Records from a collection
════════════════════

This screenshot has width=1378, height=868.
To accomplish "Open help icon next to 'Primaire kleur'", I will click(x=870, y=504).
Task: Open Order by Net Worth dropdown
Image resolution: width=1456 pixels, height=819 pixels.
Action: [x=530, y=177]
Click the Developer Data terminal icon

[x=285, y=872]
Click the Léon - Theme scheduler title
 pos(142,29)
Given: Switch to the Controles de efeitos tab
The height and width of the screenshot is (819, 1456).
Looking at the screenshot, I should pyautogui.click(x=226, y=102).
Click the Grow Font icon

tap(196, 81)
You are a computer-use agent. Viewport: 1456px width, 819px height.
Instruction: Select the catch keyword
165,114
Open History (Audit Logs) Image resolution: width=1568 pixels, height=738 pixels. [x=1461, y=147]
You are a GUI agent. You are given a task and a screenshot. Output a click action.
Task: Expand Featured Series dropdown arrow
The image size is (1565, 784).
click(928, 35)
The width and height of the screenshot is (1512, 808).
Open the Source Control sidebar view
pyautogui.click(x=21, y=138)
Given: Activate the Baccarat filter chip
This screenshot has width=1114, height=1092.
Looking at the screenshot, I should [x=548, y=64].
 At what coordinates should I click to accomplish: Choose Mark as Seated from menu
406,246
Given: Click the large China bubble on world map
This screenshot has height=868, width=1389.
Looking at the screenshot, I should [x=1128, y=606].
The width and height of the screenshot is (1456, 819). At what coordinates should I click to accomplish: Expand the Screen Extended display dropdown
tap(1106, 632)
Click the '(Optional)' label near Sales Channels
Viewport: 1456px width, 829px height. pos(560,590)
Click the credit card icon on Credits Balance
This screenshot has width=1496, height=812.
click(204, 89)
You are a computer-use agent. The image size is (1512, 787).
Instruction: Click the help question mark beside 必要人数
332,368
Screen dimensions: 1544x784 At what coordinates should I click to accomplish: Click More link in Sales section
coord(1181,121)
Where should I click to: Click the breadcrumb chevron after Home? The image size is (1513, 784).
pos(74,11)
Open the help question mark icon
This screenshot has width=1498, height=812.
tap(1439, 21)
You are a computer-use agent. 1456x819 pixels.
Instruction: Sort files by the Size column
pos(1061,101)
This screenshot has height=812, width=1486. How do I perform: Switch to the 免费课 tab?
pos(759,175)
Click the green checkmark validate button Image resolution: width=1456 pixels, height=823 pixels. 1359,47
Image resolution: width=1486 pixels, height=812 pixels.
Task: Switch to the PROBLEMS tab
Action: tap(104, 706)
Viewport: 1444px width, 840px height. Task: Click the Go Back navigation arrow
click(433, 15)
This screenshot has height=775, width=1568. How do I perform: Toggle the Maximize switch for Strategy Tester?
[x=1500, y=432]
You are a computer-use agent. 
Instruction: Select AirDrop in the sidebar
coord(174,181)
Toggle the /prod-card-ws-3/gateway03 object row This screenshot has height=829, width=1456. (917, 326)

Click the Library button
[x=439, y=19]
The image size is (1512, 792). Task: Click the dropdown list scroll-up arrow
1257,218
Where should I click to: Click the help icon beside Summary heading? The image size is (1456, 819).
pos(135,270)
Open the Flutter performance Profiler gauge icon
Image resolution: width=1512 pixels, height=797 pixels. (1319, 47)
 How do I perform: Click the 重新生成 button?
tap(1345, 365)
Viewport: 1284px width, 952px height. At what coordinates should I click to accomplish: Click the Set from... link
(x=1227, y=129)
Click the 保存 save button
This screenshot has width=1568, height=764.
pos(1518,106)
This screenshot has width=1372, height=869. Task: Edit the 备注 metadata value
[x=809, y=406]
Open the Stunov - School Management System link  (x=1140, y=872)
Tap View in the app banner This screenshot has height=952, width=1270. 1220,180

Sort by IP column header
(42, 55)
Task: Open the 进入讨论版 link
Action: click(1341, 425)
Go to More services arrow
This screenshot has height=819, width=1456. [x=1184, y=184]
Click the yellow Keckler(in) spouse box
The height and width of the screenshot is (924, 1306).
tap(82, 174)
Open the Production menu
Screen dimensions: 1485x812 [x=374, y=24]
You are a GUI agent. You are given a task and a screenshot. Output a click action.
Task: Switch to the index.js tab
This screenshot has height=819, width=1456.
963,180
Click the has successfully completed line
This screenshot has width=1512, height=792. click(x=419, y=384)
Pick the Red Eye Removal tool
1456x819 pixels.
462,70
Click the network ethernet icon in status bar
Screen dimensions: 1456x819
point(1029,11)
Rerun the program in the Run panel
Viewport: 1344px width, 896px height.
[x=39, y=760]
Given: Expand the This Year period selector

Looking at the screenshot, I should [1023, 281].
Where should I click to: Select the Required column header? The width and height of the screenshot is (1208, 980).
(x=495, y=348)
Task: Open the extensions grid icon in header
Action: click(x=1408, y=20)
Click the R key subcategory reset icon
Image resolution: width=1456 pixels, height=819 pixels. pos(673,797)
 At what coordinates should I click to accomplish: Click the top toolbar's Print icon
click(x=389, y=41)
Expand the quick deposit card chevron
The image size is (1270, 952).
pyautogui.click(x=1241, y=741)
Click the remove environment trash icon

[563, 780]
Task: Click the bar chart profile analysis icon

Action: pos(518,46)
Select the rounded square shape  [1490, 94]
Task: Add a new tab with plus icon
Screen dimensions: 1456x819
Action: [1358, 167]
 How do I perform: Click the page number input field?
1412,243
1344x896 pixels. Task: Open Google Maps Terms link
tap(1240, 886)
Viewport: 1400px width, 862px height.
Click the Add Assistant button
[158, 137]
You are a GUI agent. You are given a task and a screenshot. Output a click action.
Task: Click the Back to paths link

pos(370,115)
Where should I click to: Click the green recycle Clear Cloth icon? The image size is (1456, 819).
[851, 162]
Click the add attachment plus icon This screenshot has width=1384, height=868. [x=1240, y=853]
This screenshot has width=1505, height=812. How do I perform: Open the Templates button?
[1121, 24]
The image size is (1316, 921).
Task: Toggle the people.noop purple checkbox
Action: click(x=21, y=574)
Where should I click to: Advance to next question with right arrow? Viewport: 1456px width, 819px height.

════════════════════

» How to complete this task
Look above for the line with "Click the credit card icon on Credits Balance"; retype exactly that line, every line after it up to the line with "Open the Stunov", and that line too, nothing else.

» The answer
Click the credit card icon on Credits Balance
This screenshot has width=1496, height=812.
click(204, 89)
You are a computer-use agent. The image size is (1512, 787).
Instruction: Click the help question mark beside 必要人数
332,368
Screen dimensions: 1544x784 At what coordinates should I click to accomplish: Click More link in Sales section
coord(1181,121)
Where should I click to: Click the breadcrumb chevron after Home? The image size is (1513, 784).
pos(74,11)
Open the help question mark icon
This screenshot has width=1498, height=812.
tap(1439, 21)
You are a computer-use agent. 1456x819 pixels.
Instruction: Sort files by the Size column
pos(1061,101)
This screenshot has height=812, width=1486. How do I perform: Switch to the 免费课 tab?
pos(759,175)
Click the green checkmark validate button Image resolution: width=1456 pixels, height=823 pixels. 1359,47
Image resolution: width=1486 pixels, height=812 pixels.
Task: Switch to the PROBLEMS tab
Action: tap(104, 706)
Viewport: 1444px width, 840px height. Task: Click the Go Back navigation arrow
click(433, 15)
This screenshot has height=775, width=1568. How do I perform: Toggle the Maximize switch for Strategy Tester?
[x=1500, y=432]
You are a computer-use agent. 
Instruction: Select AirDrop in the sidebar
coord(174,181)
Toggle the /prod-card-ws-3/gateway03 object row This screenshot has height=829, width=1456. (917, 326)

Click the Library button
[x=439, y=19]
The image size is (1512, 792). Task: Click the dropdown list scroll-up arrow
1257,218
Where should I click to: Click the help icon beside Summary heading? The image size is (1456, 819).
pos(135,270)
Open the Flutter performance Profiler gauge icon
Image resolution: width=1512 pixels, height=797 pixels. (1319, 47)
 How do I perform: Click the 重新生成 button?
tap(1345, 365)
Viewport: 1284px width, 952px height. At what coordinates should I click to accomplish: Click the Set from... link
(x=1227, y=129)
Click the 保存 save button
This screenshot has width=1568, height=764.
pos(1518,106)
This screenshot has width=1372, height=869. Task: Edit the 备注 metadata value
[x=809, y=406]
Open the Stunov - School Management System link  (x=1140, y=872)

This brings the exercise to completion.